Other measures are painful. The government is considering a new power rationing scheme for this summer, to cope with an expected influx of tourists on top of over 460,000 refugees from Syria who have fled the civil war there.
The government also plans to raise electricity tariffs this summer, a step which could help to curb demand growth while easing the losses of the technically bankrupt state-owned electricity firm, National Electricity Production Co.
Reducing the losses at NEPCO, which piled up debts of $2 billion after it was forced to pay independent power producers for energy generated from costly diesel and heavy fuel, are a key performance criterion in Jordan’s 36-month standby loan deal with the IMF.
IMPETUS FOR INVESTMENT
The disruption of Egyptian gas flows, which once generated 80 percent of Jordan’s electricity, raised the cost of producing a kilowatt of electricity by as much as 600 percent. Gas flows were hit first by sabotage conducted by armed Egyptian militants or bandits, then by bottlenecks within Egypt’s gas industry.
But the disruption has created an impetus for Jordan to invest in renewable energy projects which, while they will not end the crisis in the short term, appear increasingly feasible.
Among the first to emerge was Shams Maan, an equity partnership between Jordan’s Kawar Energy, U.S. firm First Solar and Italy’s Solar Ventures to build a 100 megawatt solar plant in the southern town of Maan at a cost of $300 million.
Hanna Zaghloul, the project’s chief executive, said the government would now pay 16.9 U.S. cents for a kilowatt hour of electricity from solar technology, compared to around 24 cents for electricity from heavy fuel and 28 cents from diesel.
“That’s why renewable energy is feasible for the government these days,” Zaghloul said.
A year ago parliament passed a renewable energy law setting a tariff structure for grid connection.
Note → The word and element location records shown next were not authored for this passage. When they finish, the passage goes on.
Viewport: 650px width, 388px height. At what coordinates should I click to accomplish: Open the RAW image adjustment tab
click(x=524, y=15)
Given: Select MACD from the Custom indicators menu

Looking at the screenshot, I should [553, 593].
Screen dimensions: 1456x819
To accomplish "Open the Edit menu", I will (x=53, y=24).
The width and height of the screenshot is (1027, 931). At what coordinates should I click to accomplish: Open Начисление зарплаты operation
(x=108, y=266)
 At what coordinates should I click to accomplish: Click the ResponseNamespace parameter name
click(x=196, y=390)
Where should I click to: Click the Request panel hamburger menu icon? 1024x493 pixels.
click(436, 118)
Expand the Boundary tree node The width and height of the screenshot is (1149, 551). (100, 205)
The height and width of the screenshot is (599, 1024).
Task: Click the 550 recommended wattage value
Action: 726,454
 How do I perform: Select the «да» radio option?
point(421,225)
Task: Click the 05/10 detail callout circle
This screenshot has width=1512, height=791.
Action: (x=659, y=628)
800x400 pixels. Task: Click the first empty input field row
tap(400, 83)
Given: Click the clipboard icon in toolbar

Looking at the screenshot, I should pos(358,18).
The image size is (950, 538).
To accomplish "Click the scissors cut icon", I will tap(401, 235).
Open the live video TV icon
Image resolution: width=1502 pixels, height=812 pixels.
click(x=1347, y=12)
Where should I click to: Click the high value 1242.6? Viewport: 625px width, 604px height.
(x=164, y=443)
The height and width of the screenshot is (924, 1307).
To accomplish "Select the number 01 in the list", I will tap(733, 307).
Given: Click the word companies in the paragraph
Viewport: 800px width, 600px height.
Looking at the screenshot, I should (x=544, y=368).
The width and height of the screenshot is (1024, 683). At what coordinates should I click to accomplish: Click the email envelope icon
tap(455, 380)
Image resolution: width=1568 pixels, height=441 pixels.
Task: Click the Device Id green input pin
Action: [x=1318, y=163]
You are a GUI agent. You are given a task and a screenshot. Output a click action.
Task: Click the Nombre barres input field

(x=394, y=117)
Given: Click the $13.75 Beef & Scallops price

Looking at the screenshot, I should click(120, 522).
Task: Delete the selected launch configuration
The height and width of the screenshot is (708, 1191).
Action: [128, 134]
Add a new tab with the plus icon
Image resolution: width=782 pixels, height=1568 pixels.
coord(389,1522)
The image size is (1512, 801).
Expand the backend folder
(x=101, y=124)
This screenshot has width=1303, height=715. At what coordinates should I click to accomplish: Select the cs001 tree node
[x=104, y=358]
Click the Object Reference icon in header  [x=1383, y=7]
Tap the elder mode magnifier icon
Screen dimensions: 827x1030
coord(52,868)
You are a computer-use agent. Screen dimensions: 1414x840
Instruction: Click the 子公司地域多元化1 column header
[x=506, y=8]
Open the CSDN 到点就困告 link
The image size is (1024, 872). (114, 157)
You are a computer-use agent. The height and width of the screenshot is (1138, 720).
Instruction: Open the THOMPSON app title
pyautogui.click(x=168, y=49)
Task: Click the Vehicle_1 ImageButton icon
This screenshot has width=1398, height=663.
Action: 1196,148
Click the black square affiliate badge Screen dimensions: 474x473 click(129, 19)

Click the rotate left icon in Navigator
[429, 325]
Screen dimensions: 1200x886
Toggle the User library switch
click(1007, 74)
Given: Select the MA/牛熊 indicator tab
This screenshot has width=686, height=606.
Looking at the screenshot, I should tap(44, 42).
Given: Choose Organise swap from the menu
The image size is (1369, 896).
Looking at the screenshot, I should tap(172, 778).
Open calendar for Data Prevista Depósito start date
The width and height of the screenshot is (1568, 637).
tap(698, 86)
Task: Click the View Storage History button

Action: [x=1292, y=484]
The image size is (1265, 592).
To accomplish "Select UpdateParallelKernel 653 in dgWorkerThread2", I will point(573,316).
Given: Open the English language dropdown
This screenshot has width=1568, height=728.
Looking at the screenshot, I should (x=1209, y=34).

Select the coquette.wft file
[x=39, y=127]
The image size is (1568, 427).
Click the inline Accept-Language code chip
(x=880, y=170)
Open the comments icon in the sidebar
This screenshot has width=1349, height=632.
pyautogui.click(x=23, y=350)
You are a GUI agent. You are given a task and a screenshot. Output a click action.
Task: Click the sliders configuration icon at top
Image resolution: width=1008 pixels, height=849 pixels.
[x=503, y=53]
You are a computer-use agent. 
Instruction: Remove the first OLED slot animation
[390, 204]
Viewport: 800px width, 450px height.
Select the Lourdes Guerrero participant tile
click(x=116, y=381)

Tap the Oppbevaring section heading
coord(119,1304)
The government is soliciting expressions of interest by April 11 to build a $120 million, 75 MW solar plant at Quwaira in southern Jordan; at least a dozen international firms have submitted proposals to build this and other solar projects.
Jordan’s ability to proceed with such projects has been given a boost in recent months by a $5 billion fund contributed by wealthy Gulf states to support its development amid regional instability.
The fund may also help finance construction of a $100 million liquefied natural gas terminal that is expected to be ready by the second half of 2014 and receive gas supplies from Qatar.
Meanwhile, Jordan plans to build a strategic reserve of 100,000 tonnes of oil to increase its critically low stockpile, currently at just three weeks of supply.